La Chine n'est pas le seul pays à miser sur une arme laser pour neutraliser les drones survolant des lieux prohibés. Aux États-Unis, la division militaire du constructeur aéronautique Boeing est aussi en train de concevoir un système d'interception (baptisé "Compact Laser Weapons System") capable de diriger un rayon laser sur un petit aéronef sans pilote.

Son fonctionnement est le suivant : une fois le drone repéré par le dispositif d'acquisition et de suivi de cible, un laser est projeté sur le drone (dans la vidéo de démonstration, le tir est effectué un peu avant la dérive) afin de lui infliger des dégâts. Le laser brûle l'aéronef et le fait chuter. Selon Boeing, son arme peut s'attaquer à une cible à plusieurs centaines de mètres et l'abattre en quinze secondes.

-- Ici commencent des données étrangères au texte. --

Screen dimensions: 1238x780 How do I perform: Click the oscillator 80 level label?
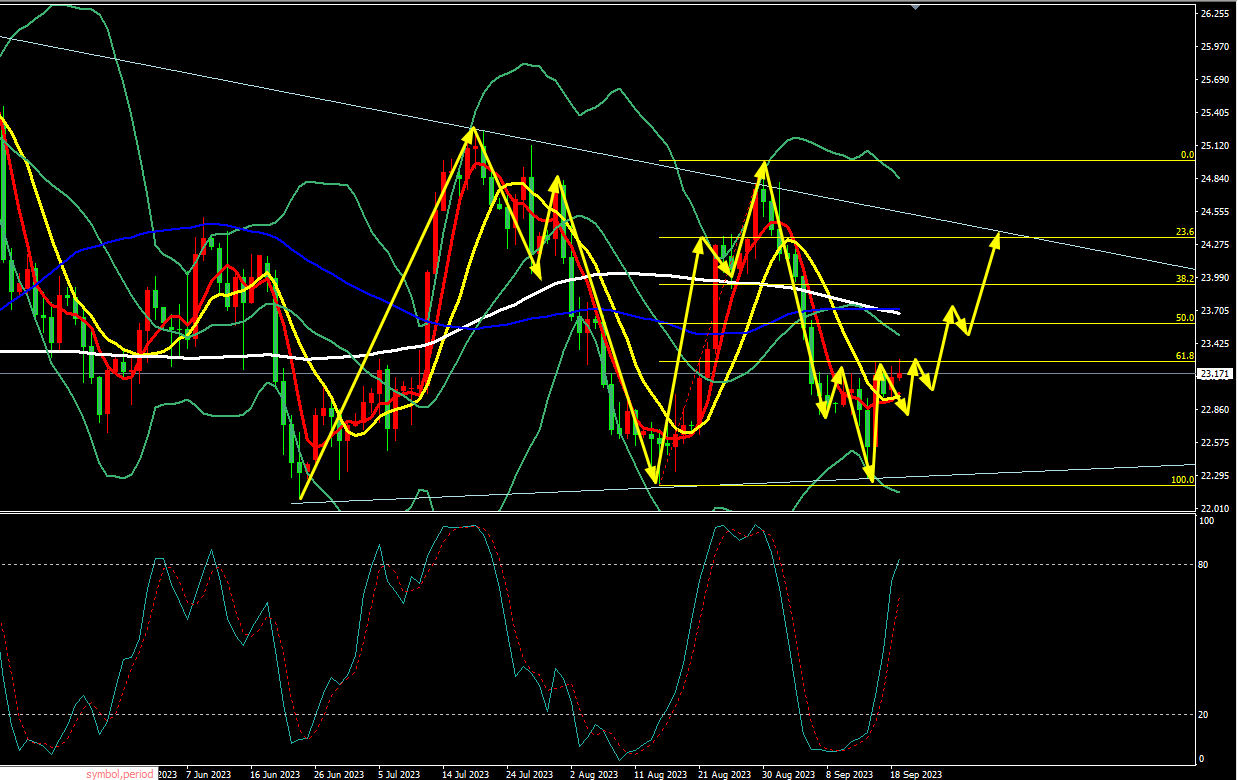coord(1205,565)
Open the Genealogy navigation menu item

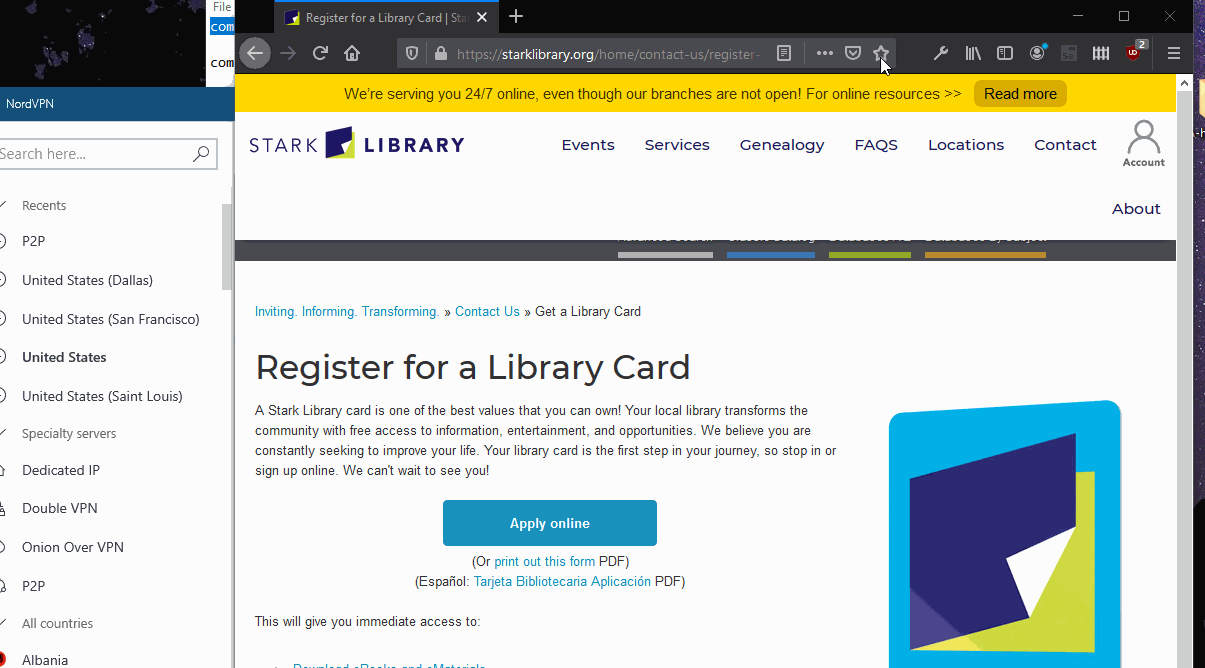(x=781, y=145)
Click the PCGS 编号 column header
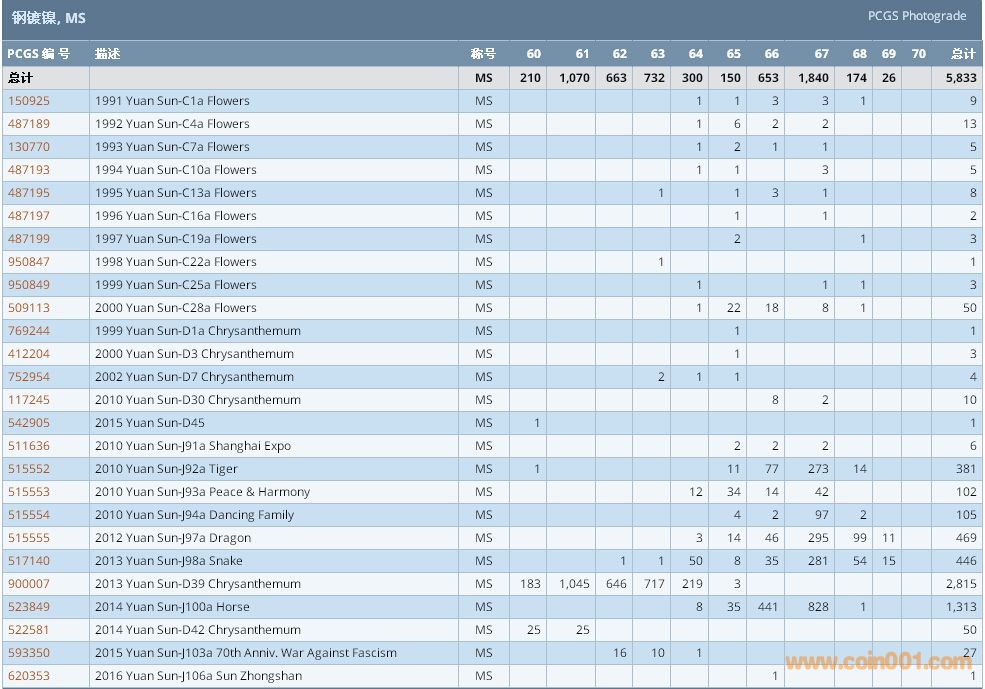The height and width of the screenshot is (689, 985). (38, 54)
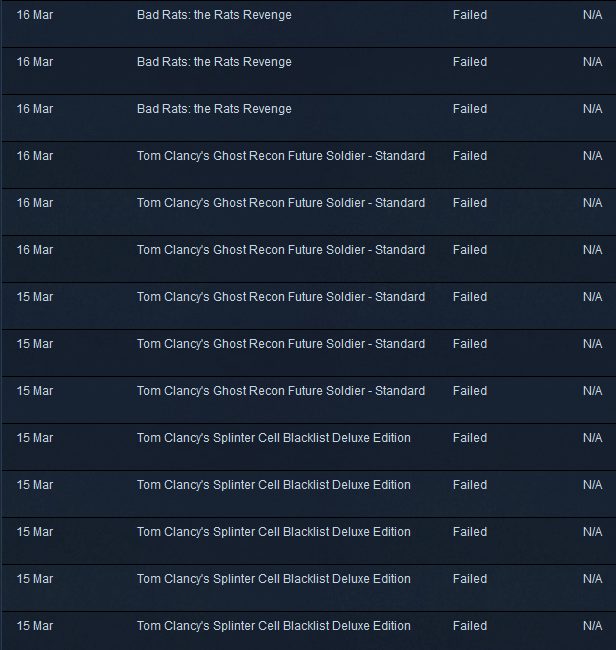Select fourth Splinter Cell Blacklist Deluxe Edition row
The height and width of the screenshot is (650, 616).
pos(309,588)
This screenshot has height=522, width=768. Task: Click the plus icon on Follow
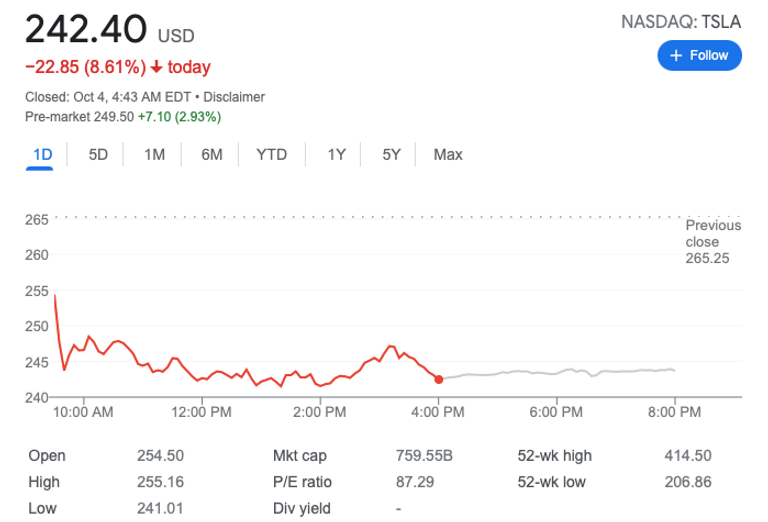tap(676, 55)
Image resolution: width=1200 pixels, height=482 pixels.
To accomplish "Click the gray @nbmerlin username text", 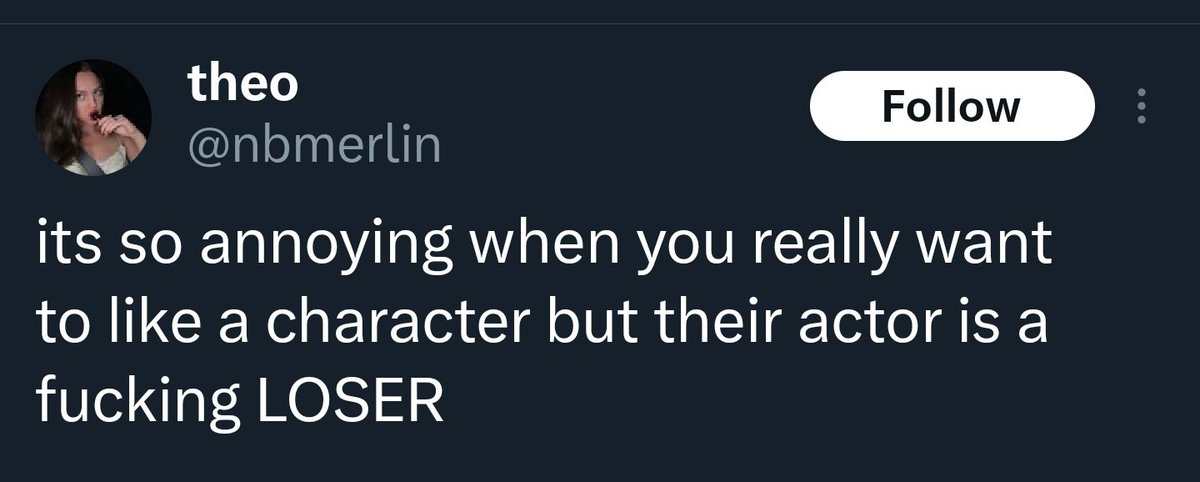I will [314, 147].
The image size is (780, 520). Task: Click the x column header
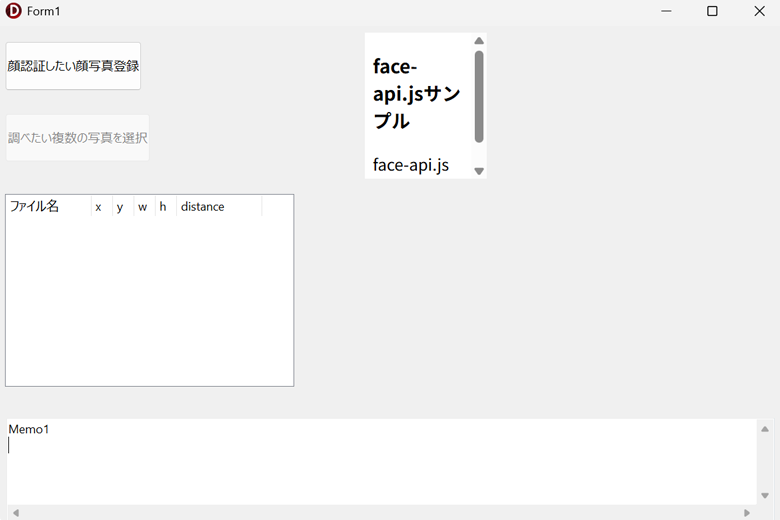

Très efficace par temps clair, l'arme laser reste tributaire de la météo. Si les conditions sont dégradées, en cas de brouillard par exemple, le rayon risque de ne pas atteindre sa cible.

Ce n'est pas la première fois que des tests de ce type sont menés par les États-Unis. En 2014, la Navy a testé une version plus puissante du dispositif à bord du porte-avions USS Ponce. Des drones et des petites embarcations ont alors été détruits. Ce type d'armement intéresse les militaires, car il offre une alternative aux obus, dont le stockage à bord d'un navire constitue un risque, tout en étant très économique.

Dans le cas du système proposé par Boeing, celui-ci est plus facilement transportable. Déployable rapidement par un opérateur, il pourrait servir par exemple à sécuriser un évènement ponctuel comme un sommet de chefs d'État ou une compétition sportive internationale. Il pourrait aussi être déployé autour de lieux sensibles, comme les centrales nucléaires (en France, certaines ont été survolées).

D'autres pistes que les rayons laser sont à l'étude pour repérer et neutraliser les drones. Outre l'amélioration de la détection, sont évoqués des brouilleurs de signaux GPS, des canons à eau, des lanceurs de filet ou encore des puces d'immatriculation pour identifier le propriétaire.